Florida mom ‘stuck’ after sick child’s health coverage suspended by little-known rule. How to avoid the same ordeal

Meghann Mendez of Ocala, Fla., thought everything was in place for her 14-month-old son Shae’s surgery scheduled for early January. But then last December, just weeks before his critical procedure, she learned that Shae’s Medicaid coverage through the Florida Department of Children and Families (DCF) ended on November 30.

The reason? Shae has been receiving specialty treatment at Children’s Hospital of Philadelphia since May 2025. According to Mendez, DCF informed her that her son had been out of Florida “too long.” As WFTV Action 9 reports, she was told she had to apply for Medicaid in Pennsylvania, even though she and her husband remained Florida residents.

“It just leaves me stranded and I can’t be stranded because my son’s life depends on it,” Mendez told the news station.

What happened to Shae wasn’t a rare clerical error, but it highlights a rule that catches many families off guard: Medicaid eligibility is tied to state residency. Which means coverage doesn’t always automatically follow families when they cross state lines, even temporarily for medical care.

This differs fundamentally from private health insurance. When you move with private insurance in the health insurance marketplace or through an employer plan, you usually qualify for a special enrollment period to select a new plan (6). Although you will need a new policy in your new state, the process is simpler and coverage can often begin quickly.

However, with Medicaid, there is no transfer option because each state administers its own program with unique rules. As HealthInsurance.org explains, “because each state has its own Medicaid eligibility requirements, you cannot simply transfer coverage from one state to another, nor can you use your Medicaid coverage when you are temporarily visiting another state, unless you need emergency medical care (3).”

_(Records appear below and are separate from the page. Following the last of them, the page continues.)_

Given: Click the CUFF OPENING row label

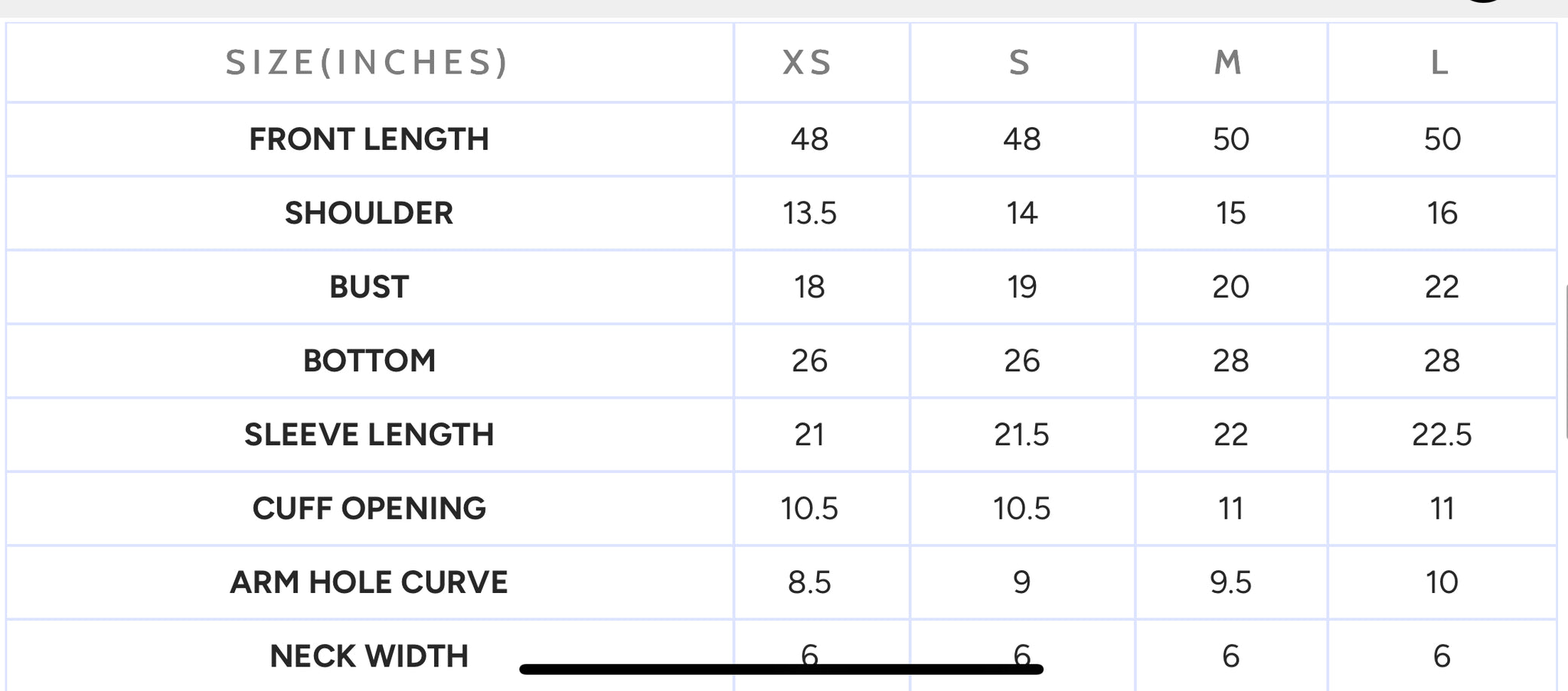Looking at the screenshot, I should 369,509.
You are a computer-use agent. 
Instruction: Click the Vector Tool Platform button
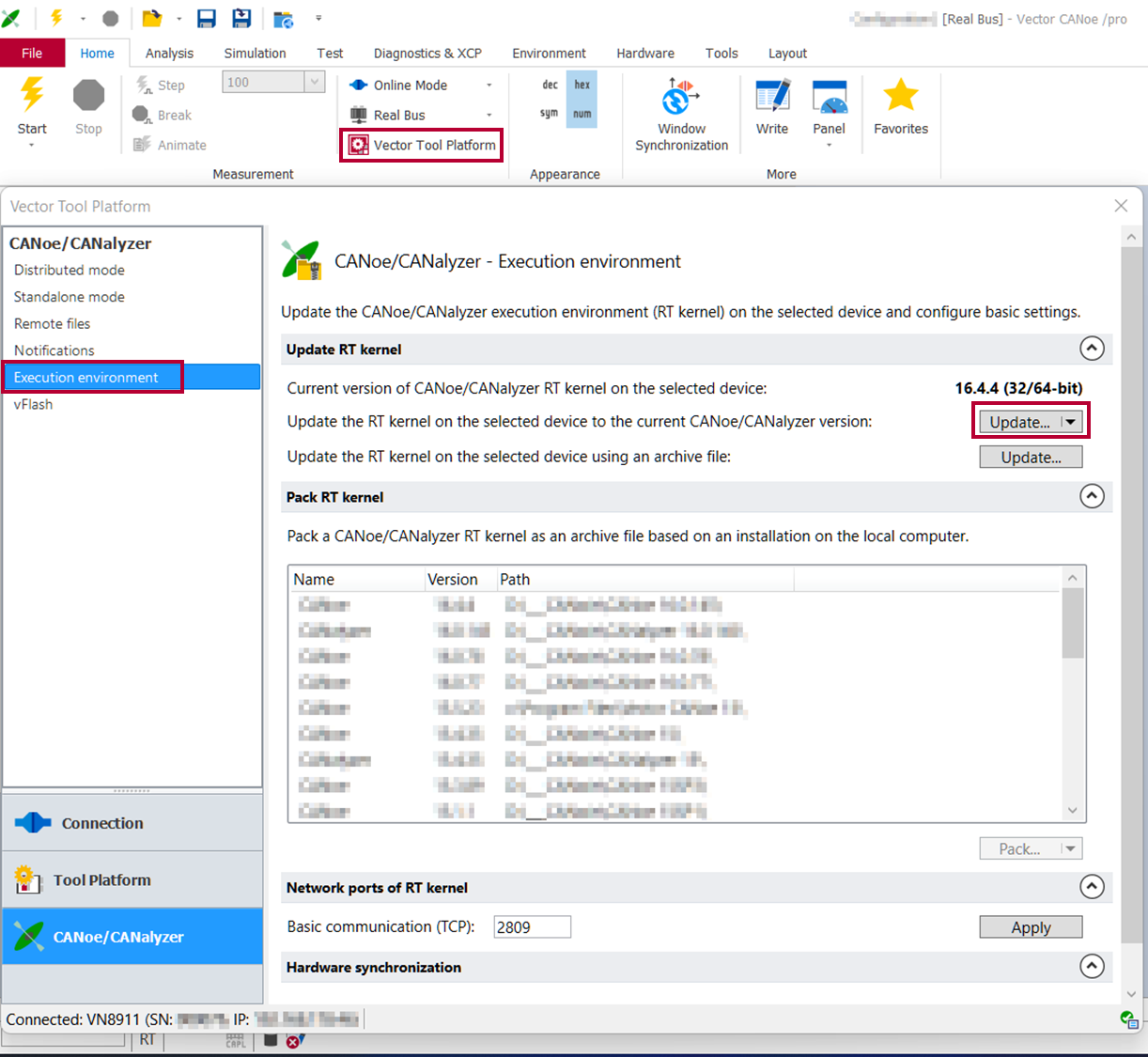coord(423,145)
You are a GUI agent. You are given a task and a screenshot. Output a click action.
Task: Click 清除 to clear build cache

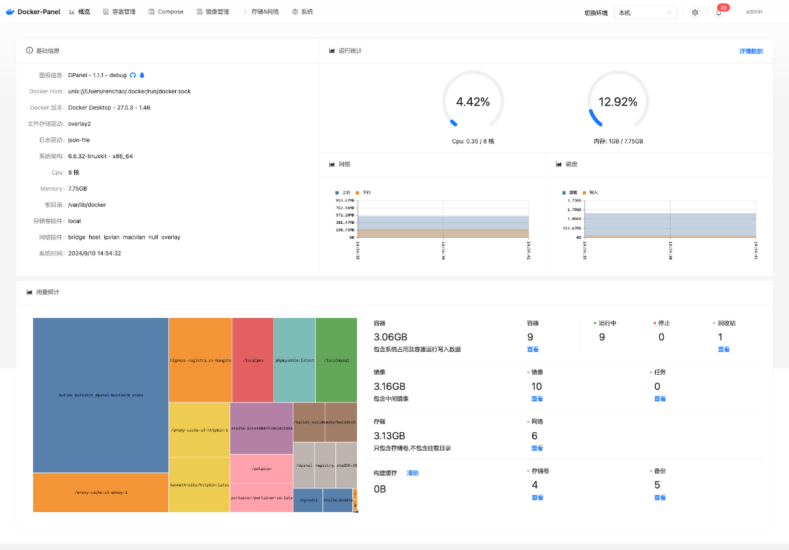(412, 472)
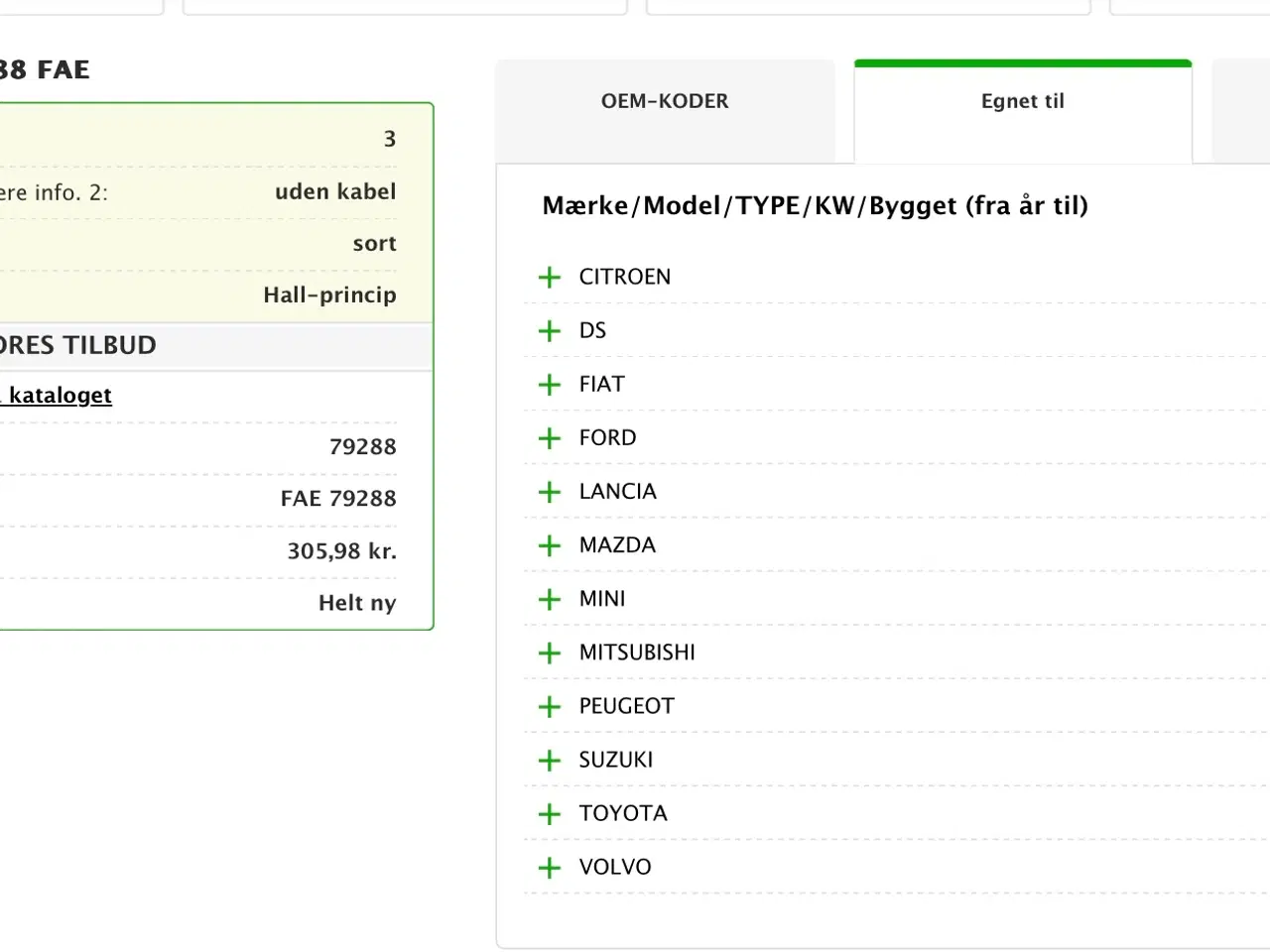
Task: Click the TOYOTA brand name
Action: pyautogui.click(x=623, y=813)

That said, states are required to provide Medicaid to their residents, including those who are temporarily absent under certain circumstances. And Medicaid allows states to establish interstate agreements to prevent low-income children who rely on the program from losing coverage or experiencing gaps in their continuity of care. This coordination may be especially necessary in situations where children would otherwise lose coverage due to family migration due to natural disasters, emergency evacuations, educational needs, public health emergencies, or other similar circumstances (2).